Greenhouse effect

The earth is warmed by radiant energy from the Sun. Over time, the amount of energy transmitted to the earth’s surface is equal to the amount of energy re-radiated back into space in the form of infrared radiation, and the temperature of the Earth’s surface stays roughly constant. However, the temperature of the earth is strongly influenced by the existence, density, and composition of its atmosphere. Many gases in the earth’s atmosphere absorb infrared radiation re-radiated from the surface, trapping heat in the lower atmosphere.

Without the natural greenhouse effect, it is likely that the average temperature of the earth’s surface would be of the order of -19 degrees Celsius, rather than the +14 degrees Celsius actually observed. The gases that help trap the sun’s heat close to the earth’s surface are referred to as ‘greenhouse gases.’ All greenhouse gases absorb infrared radiation (heat) at particular wavelengths.
The most important greenhouse gases are water vapour (H2O), carbon dioxide (CO2), methane (CH4), nitrous oxide (N2O), and several engineered gases, such as hydrofluorocarbons (HFCs), perfluorocarbons (PFCs), and sulphur hexafluoride (SF6). Water vapour is by far the most common, with an atmospheric concentration of nearly 1%, compared with less than 0.04% for CO2.. The effect of human activity on global water vapour concentrations is considered negligible. Anthropogenic (human-made) emissions of water vapour are not factored into national greenhouse gas emission inventories for the purposes of meeting the requirements of the United Nations Framework Convention on Climate Change (UNFCCC) or the Kyoto Protocol. Concentrations of other greenhouse gases, such as methane and nitrous oxide, are a fraction of that for CO2.

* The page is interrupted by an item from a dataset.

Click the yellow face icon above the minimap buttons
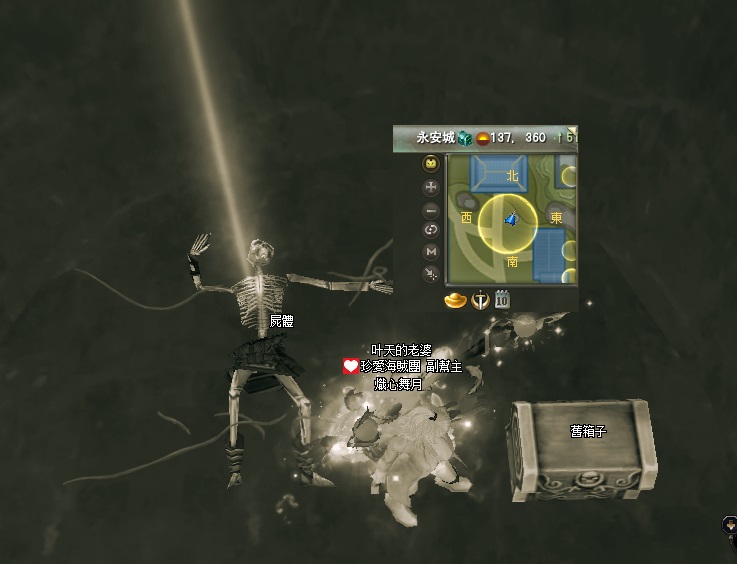 click(431, 163)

Scientists recognised in the early 1960s that concentrations of CO2 in the earth’s atmosphere were increasing every year. Subsequently, they discovered that atmospheric concentrations of methane, nitrous oxide, and many engineered greenhouse gas chemicals were also rising. Because current concentrations of greenhouse gases keep the earth at its present temperature, scientists began to postulate that increasing concentrations of greenhouse gases would make the earth warmer.
In computer-based simulation models, rising concentrations of greenhouse gases nearly always produce an increase in the average temperature of the earth. Rising temperatures may, in turn, produce changes in weather and in the level of the oceans that might prove disruptive to current patterns of land use and human settlement, as well as to existing ecosystems. To date, however, it has proven difficult to disentangle the human impact on climate from normal temporal and spatial variations in temperature on both a global scale and geologic timeframe.